A look at the work with all its possibilities and history shows what does not appear in DT or appears only marginally. Director Jan Bosse doesn’t care about Caliban, so the whole complex of racism and colonialism falls out. First and foremost, what remains is the theater as a machine for illusions. This is the crux of the matter so you can see it.

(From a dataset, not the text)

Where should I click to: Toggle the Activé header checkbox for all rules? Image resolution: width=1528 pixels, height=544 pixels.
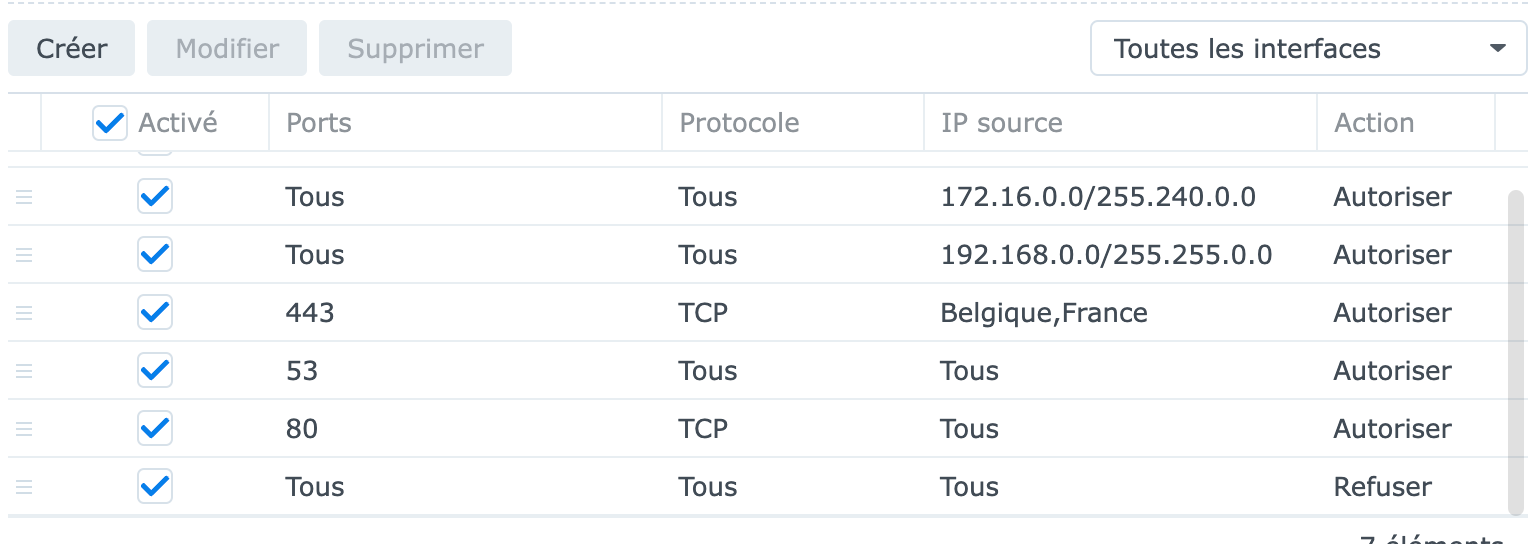coord(109,123)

And now Prospero and Ariel enter the stage, as if on a rehearsal, testing the devices and effects. The old magician squeezes into a torn suit, walks barefoot, his teeth are black as night, his hair is long and greasy. The Vagabond: Wolfram Koch is heavily disguised. Malicious Prospero, the rogue behind the scenes.
Ghost in a glamor costume
A completely different Ariel. Lorena Handschin in a sparkling glamor dress looks a bit like replicas from Blade Runner. When she snaps her fingers, the light goes out, the light comes on. She has power, timing, tricks, but she is a prisoner of the Ancient One, but she doesn’t seem uncomfortable, she doesn’t protest. Prospero follows his own staging, which is touching. According to the motto: In the theater, everything always goes wrong anyway, so let’s keep playing, let’s pretend. In an empty space: set designer Stéphane Laimé has a jungle suspended by ropes, both a metaphor for a ship and a theatrical platform. You can get artistically entangled there. Or to completely lose the thread.
The opening proposed by Bosse still works well precisely because it shows that theater is a stubborn organism, not a cold function. But then there are fundamental problems that build up over the next two hours of play. The first is the text version by Jakob Nolte. He translated word for word like a translator and created an artificial language like, “Do you love me?” The childish charm wears off quickly, and the oddly vain plot twists don’t help unravel the story either.
Why not a musical right away?
On the contrary: the brightly masked corpse of survivors who land on Prospero Island (costumes: Kathrin Plath) are almost completely unrecognizable thanks to the double cast. Tamer Tahan plays King Alonso, but also Trinculo’s fool, Jeremy Mockridge appears as Stephano’s drunk and as King Ferdinand’s son – and disappears. Again, the volume is a problem. There are screams and then also against the live music of Carolin Bigge. And people like to take the microphone and sing in English as if the whole thing would rather be a musical. Microphones on stage act as cell phones in your daily life, you stick to them.
His Majesty and Clique Prospero are doomed to watch. Finally, Wolfram Koch makes a firm move to the ramp and gives a hard speech. He marries his daughter and dissolves the island kingdom. At last you can listen, understand, think further, feel into the performance that takes the air to breathe.